The records below need to be printed in full. Keep each one exact.

**RAW DATA**
+++

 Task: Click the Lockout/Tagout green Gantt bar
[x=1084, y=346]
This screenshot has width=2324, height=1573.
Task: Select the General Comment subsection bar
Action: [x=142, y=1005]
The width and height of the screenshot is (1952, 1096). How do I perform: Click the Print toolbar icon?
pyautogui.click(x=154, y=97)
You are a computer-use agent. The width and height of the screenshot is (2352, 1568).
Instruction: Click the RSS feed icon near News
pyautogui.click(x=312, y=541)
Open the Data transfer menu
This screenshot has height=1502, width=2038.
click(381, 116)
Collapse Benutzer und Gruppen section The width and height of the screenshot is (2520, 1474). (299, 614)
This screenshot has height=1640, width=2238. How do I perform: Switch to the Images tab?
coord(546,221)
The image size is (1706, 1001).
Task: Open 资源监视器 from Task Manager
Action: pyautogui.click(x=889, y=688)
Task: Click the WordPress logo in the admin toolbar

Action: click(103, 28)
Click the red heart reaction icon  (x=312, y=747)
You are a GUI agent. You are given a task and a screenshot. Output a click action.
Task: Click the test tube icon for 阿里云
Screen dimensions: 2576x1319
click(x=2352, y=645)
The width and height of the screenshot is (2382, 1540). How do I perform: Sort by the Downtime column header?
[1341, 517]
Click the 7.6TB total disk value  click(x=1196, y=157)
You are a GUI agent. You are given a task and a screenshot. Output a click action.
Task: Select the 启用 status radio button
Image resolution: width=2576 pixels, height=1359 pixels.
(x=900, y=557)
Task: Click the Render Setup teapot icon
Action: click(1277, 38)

+++

**YOUR RESPONSE**
 Task: Click the Lockout/Tagout green Gantt bar
[x=1084, y=346]
This screenshot has width=2324, height=1573.
Task: Select the General Comment subsection bar
Action: [x=142, y=1005]
The width and height of the screenshot is (1952, 1096). How do I perform: Click the Print toolbar icon?
pyautogui.click(x=154, y=97)
You are a computer-use agent. The width and height of the screenshot is (2352, 1568).
Instruction: Click the RSS feed icon near News
pyautogui.click(x=312, y=541)
Open the Data transfer menu
This screenshot has height=1502, width=2038.
click(381, 116)
Collapse Benutzer und Gruppen section The width and height of the screenshot is (2520, 1474). (299, 614)
This screenshot has height=1640, width=2238. How do I perform: Switch to the Images tab?
coord(546,221)
The image size is (1706, 1001).
Task: Open 资源监视器 from Task Manager
Action: pyautogui.click(x=889, y=688)
Task: Click the WordPress logo in the admin toolbar

Action: click(103, 28)
Click the red heart reaction icon  (x=312, y=747)
You are a GUI agent. You are given a task and a screenshot. Output a click action.
Task: Click the test tube icon for 阿里云
Screen dimensions: 2576x1319
click(x=2352, y=645)
The width and height of the screenshot is (2382, 1540). How do I perform: Sort by the Downtime column header?
[1341, 517]
Click the 7.6TB total disk value  click(x=1196, y=157)
You are a GUI agent. You are given a task and a screenshot. Output a click action.
Task: Select the 启用 status radio button
Image resolution: width=2576 pixels, height=1359 pixels.
(x=900, y=557)
Task: Click the Render Setup teapot icon
Action: click(1277, 38)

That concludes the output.